Compact Disc (CD), Vinyl LP
Blood Command are a band from Bergen, Norway who specialize in “deathpop,” a sticky-sweet combination of skate punk, hardcore, and power pop. Their first record with new vocalist Nikki Brumen, formerly of the Australian punk band Pagan (she replaces longtime singer Silje Tombre, who departed partway through the pandemic to focus on motherhood), Praise Armageddonism is a catchy, cathartic encapsulation of what millions of us are feeling right now: despair, rage, confusion, weariness, but also a steeled resolve to fight back, because no one else is going to do it for us. Across the record, the group explores injustices ranging from toxic relationships to religious violence (several songs were inspired by the Heaven’s Gate cult), sharpening their melodic hooks to pierce the heart of evil. On one hand, this catchiness and confidence provides a mode of escape from the horrors of the here and now; on the other, it’s hard to read the lyrics sheet and not feel inspired to galvanize their fighting words into action.
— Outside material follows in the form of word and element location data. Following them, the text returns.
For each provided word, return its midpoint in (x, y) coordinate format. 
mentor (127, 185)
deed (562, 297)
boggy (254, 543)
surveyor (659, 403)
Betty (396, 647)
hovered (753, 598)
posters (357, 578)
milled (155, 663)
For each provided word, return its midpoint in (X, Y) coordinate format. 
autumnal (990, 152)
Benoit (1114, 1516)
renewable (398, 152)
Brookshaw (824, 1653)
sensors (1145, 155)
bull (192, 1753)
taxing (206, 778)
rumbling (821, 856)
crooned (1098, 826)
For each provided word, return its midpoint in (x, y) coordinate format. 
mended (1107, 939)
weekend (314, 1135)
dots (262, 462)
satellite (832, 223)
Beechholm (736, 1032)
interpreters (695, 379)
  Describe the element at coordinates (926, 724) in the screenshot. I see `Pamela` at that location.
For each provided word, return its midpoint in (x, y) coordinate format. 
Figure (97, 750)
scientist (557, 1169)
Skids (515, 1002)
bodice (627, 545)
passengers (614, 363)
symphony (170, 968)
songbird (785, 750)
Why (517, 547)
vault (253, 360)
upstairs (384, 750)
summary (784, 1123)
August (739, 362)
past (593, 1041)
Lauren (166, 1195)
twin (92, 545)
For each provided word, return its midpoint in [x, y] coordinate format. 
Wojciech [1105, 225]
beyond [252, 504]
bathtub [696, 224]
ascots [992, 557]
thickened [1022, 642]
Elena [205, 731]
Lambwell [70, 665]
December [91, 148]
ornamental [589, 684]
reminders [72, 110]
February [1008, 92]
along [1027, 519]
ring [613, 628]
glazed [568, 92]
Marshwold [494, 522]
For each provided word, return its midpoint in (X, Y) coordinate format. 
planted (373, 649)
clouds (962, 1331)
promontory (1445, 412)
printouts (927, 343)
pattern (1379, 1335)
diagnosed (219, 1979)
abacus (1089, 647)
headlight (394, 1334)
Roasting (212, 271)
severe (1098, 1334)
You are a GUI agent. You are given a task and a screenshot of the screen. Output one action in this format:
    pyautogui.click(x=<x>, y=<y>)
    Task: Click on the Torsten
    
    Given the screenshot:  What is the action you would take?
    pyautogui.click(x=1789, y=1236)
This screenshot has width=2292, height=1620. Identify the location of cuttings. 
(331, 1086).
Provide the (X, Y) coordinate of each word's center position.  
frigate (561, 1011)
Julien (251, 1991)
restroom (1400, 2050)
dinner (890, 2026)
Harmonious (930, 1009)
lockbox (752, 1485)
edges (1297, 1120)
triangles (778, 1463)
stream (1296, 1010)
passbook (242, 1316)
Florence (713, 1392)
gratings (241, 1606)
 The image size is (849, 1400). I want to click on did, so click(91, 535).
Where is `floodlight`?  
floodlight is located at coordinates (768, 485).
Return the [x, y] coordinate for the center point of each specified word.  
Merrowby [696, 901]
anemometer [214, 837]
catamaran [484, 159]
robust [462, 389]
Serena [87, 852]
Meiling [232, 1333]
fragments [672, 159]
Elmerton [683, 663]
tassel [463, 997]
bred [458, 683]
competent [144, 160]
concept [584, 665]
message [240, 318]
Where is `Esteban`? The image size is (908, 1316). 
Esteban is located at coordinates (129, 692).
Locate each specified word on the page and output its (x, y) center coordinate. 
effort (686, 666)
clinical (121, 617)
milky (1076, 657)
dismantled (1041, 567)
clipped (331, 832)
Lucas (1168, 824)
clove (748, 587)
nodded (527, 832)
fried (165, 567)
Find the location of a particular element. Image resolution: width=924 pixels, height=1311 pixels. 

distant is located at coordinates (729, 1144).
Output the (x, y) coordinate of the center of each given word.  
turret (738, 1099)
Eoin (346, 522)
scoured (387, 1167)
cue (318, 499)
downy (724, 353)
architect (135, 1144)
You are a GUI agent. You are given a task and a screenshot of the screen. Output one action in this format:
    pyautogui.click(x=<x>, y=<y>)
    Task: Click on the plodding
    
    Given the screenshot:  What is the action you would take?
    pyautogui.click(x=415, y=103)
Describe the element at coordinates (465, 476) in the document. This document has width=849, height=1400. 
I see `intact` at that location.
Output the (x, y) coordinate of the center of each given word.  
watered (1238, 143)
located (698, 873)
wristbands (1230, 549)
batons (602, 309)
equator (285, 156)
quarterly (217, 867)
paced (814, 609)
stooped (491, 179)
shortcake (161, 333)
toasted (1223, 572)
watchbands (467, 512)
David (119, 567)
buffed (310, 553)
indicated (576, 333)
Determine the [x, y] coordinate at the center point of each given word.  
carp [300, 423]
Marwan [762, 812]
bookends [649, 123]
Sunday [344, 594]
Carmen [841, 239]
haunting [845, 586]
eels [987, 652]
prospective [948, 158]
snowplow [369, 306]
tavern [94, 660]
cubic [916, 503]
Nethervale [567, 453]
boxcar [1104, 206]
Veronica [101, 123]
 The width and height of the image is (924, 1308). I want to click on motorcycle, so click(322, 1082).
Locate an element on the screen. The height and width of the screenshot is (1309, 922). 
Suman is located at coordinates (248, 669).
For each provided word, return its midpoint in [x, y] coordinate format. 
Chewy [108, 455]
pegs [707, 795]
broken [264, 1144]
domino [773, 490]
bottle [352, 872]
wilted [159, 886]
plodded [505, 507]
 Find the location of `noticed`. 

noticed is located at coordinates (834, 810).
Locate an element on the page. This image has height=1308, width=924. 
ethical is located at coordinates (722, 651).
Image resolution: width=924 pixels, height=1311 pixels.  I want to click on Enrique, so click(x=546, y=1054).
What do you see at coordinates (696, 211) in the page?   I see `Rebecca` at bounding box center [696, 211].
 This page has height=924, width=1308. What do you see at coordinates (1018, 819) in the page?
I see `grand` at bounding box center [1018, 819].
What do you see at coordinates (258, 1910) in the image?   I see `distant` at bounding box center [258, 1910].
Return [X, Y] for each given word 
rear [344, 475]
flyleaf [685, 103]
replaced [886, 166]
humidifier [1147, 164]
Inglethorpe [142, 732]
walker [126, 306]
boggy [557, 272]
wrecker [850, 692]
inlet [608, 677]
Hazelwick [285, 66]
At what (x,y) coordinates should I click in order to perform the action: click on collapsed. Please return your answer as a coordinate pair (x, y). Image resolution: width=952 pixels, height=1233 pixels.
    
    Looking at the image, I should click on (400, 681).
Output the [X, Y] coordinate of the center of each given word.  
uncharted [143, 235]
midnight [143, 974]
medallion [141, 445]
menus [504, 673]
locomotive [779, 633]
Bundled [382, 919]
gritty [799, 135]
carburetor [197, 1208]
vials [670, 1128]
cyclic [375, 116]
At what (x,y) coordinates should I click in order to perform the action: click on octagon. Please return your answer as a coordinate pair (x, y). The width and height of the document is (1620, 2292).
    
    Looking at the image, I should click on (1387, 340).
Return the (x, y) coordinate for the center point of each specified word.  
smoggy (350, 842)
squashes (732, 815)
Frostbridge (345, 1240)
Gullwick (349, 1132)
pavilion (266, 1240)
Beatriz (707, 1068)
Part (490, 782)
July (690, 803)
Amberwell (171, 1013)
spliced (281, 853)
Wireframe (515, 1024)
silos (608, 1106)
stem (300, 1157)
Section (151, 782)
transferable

I’ll just leave you with these lyrics from “A Questionable Taste In Friends,” a stark reminder of everything that’s at stake: I know, I know / Why do you hate my guts so / You think you lead your own way but all you do is follow /You’re convinced you don’t condemn /Baby you are just like them /You’d die to shut me up.”
Creation Never Sleeps
In dehumanizing times, turn to music that exemplifies the very best of humanity: our capacity for empathy for the struggles of others which are our own struggles, too; our need for connection to the natural world and all the people within it; and our ability to fearlessly document the darkest of days with songs that ring universal and true down the decades and then, if we’re very lucky, the centuries. Creation Never Sleeps, Creation Never dies—promise, directive, and wisdom from one of the greatest.
Heavens To Betsy
Not simply a critical piece of riot grrrl history, but a stunning and truly frightening piece of standalone punk rock ripped straight from the soul-crushing void that is the world of the teenage girl, on “Monsters” a very young Corin Tucker along with Tracy Sawyer stomp and scream their way through a song both as simple as a nursery rhyme and twice as terrifying; delineating lyrically all the ways women’s fear are minimized and diminished as if they were as illusory as a monster under the bed. But these monsters are real and the song doesn’t let up until the moral of the story kicks you in the teeth right: “Someday you just might fight the monster/ Someday you just might become one.” Which one are you?
Originally a Record Store Day exclusive, La Luz’s The Instrumentals hits Bandcamp in digital form, giving listeners the opportunity to hear the band’s 2021 self-titled release in full sans vocals. While the band’s cosmic harmonies have always been a huge part of their appeal, La Luz is also just a fucking great rock band, a point most potently made on The Instrumentals. Though it’s an elevated experience if you’re familiar with La Luz, this release stands on its own as a whirling tesseract of psychedelic pop aided by excellent production from Adrian Younge (smartly described by Martin Douglas as “Ennio Morricone by way of the RZA”), each song designing its own architecture of elements with no stone left unturned, no star left unnamed.
Closure / Someone Who Knows
This dual debut EP release from the London native feels like a warm hug. Largely written during lockdown, Mychelle’s latest release combine her 2021 debut EP Closure and her most recent EP Someone Who Knows. Opener “The Way” is slow and smooth with delicate guitar strings that carry it through the end. The project continues the smooth pace with “Pressure,” a heartfelt track where Mychelle sings: “Whether you’re with it or you’re falling behind/Don’t waste time wondering/What you would do if you get it right.” The album’s penultimate track is the spacious “Lose” where Mychelle sings about the prospect of lost love. This dual EP seamlessly brings together Mychelle’s work and serves as a good introduction to her work.